Presentation Palpitations?

It's Sunday evening and you're worrying about your presentation next Tuesday. That's why you need the support of Andrew Lightheart and all the other great presentation skills bloggers he'll introduce you to.

Thursday, April 09, 2009

Got a Presentation Next Week?

You can get instant inspiration from these guys:

Tuesday, March 24, 2009

7 Ways to Connect with your Presentation Audience

  1. Ask questions, especially rhetorical...so why do I keep emphasising the importance of defending price...?
  2. Make it sensory rich. Tell your story with detail. How late was your plane? How valuable was the business?
  3. Less is more. Make what you do say valuable to your specific audience. So thus, in your company that would be a saving of $5.5/head...
  4. Connect with early arrivals. Get in the room early and greet as many people as you can.
  5. Talk from the back of the room, too. Make sure you have a roving mike and can include all areas of the room.
  6. Keep to time. Breaks and close.
  7. Respect every one in the audience, even those who apparently are being 'difficult'. Handle then assertively not aggressively.
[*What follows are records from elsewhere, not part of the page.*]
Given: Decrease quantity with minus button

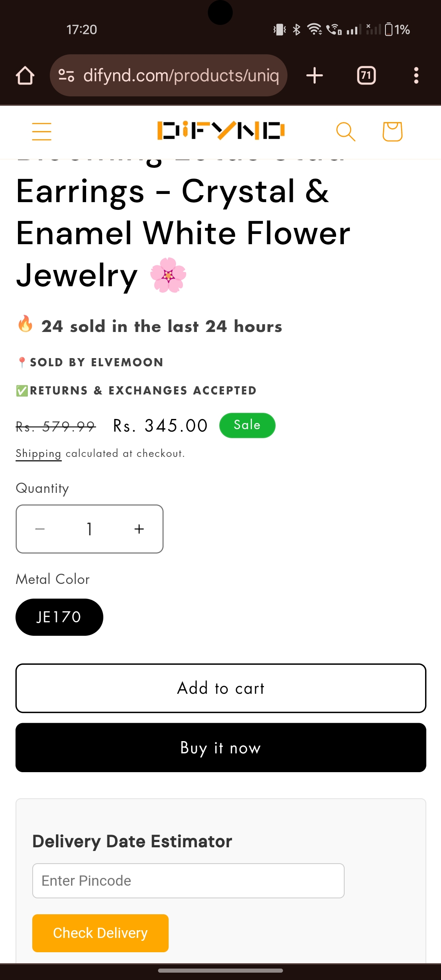Looking at the screenshot, I should tap(40, 529).
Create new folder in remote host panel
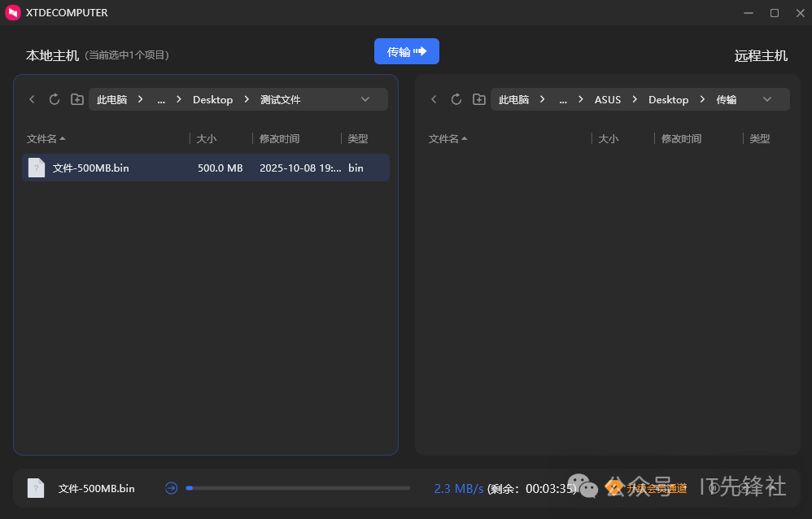 click(479, 99)
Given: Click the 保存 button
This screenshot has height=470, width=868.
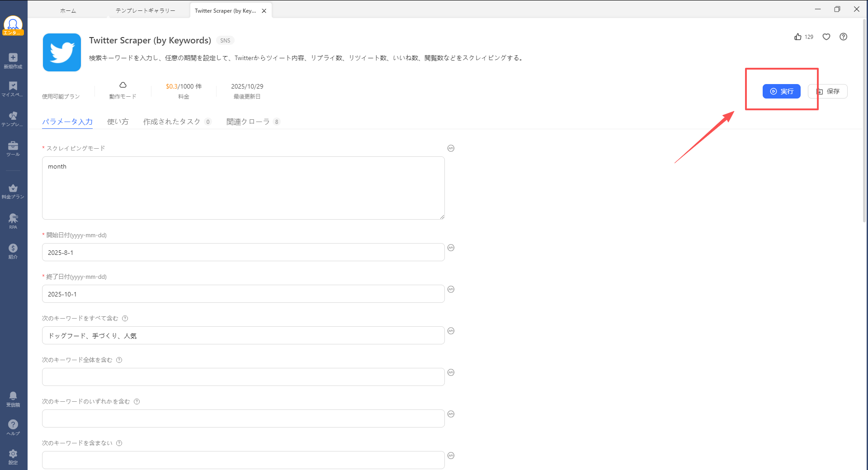Looking at the screenshot, I should point(828,91).
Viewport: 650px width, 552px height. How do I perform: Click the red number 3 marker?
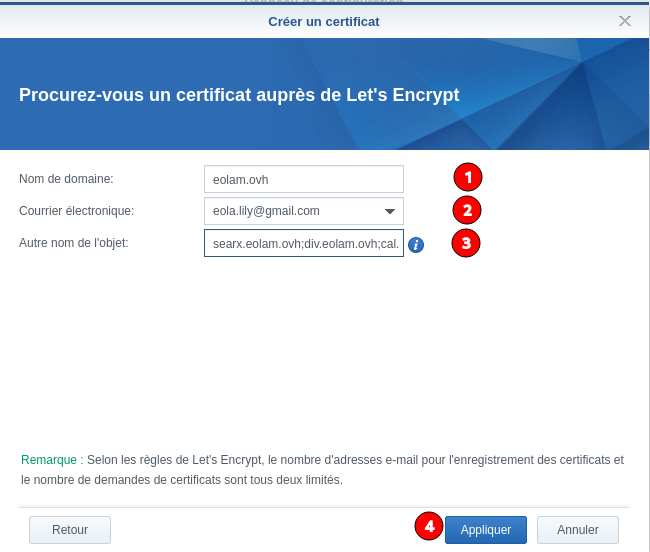466,243
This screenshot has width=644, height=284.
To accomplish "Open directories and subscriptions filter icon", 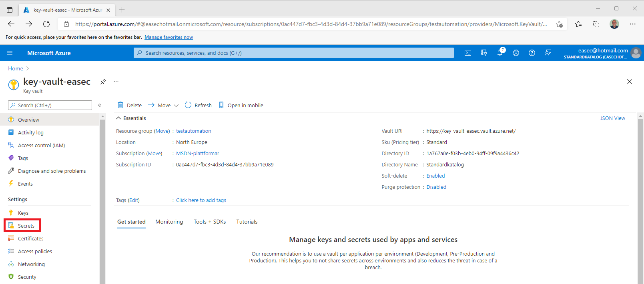I will [x=484, y=53].
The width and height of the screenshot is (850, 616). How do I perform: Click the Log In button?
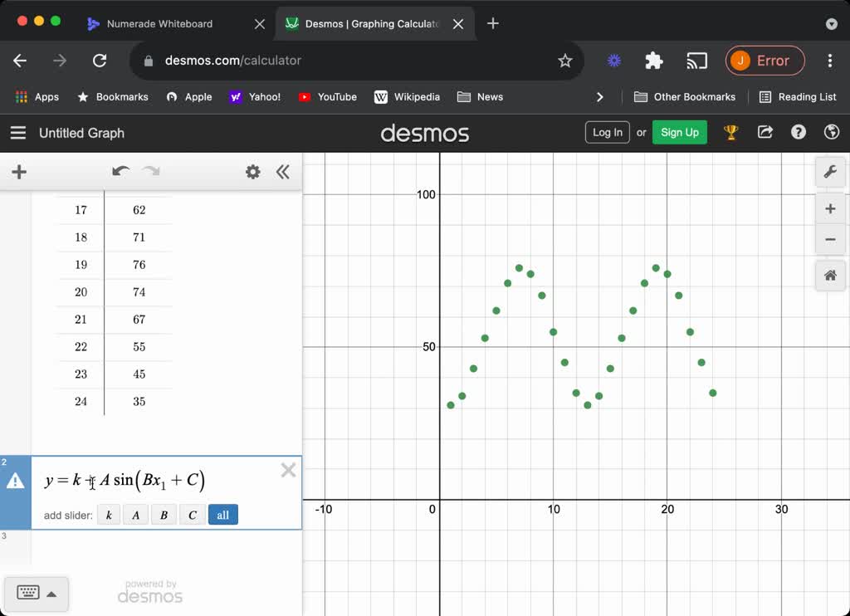[x=607, y=132]
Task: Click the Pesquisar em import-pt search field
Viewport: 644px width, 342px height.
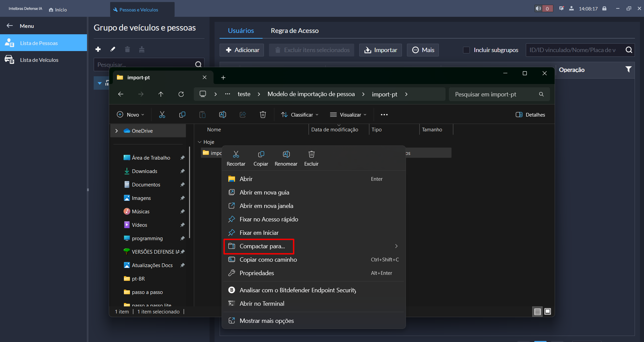Action: click(x=494, y=94)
What Goes Wrong at Conferences?

I'm speaking at a lot of conferences at the moment. A lot goes really well, but conference organisers could make it a lot easier for their audience if:

They did less. In the quest to keep people interested many organisers pack in a lot of speakers. No; what you need are fewer speakers and ensure they are really good.
They did more. Too often conferences are like the worst of politicians: all sound-bite and no action. Create a method for capturing agreed actions and reporting one month after the event on progress.
They DIDN'T start the previous evening. Typically people fly in-late-from all over the world. They hit the bar. Day 1 at 0900 is not  pretty sight. Start at 1100 day 1. Do 2h then lunch etc etc. It means a day's alcohol free work is pretty well guaranteed.
They forget the freebies. Special folders, bags and T-shirts have zero long-term use. Save that money and the money from starting on day 1 rather than the previous evening and invest it in something that really wins business.
They took the post conference feed-back seriously and didn't get all defensive about it.

Thursday, March 19, 2009

Thunderbirds are Go

I don't know if you have ever seen a Thunderbirds episode but creator Gerry Anderson loved making everything really hi-tech and even invented a whole field called 'supermarionation'. Stunts were fabulous and the puppetry sheer wizardry. But you know what makes an episode fun to watch? The characters. The Hood. Brains. And of course Lady Penelope.

That's the big problem with so many PowerPoint presentations: big on supermarionation but very low on story and chartacter. Call on International Rescue and get some help with your big pitch. Brains may stutter a little but he'll be able to help.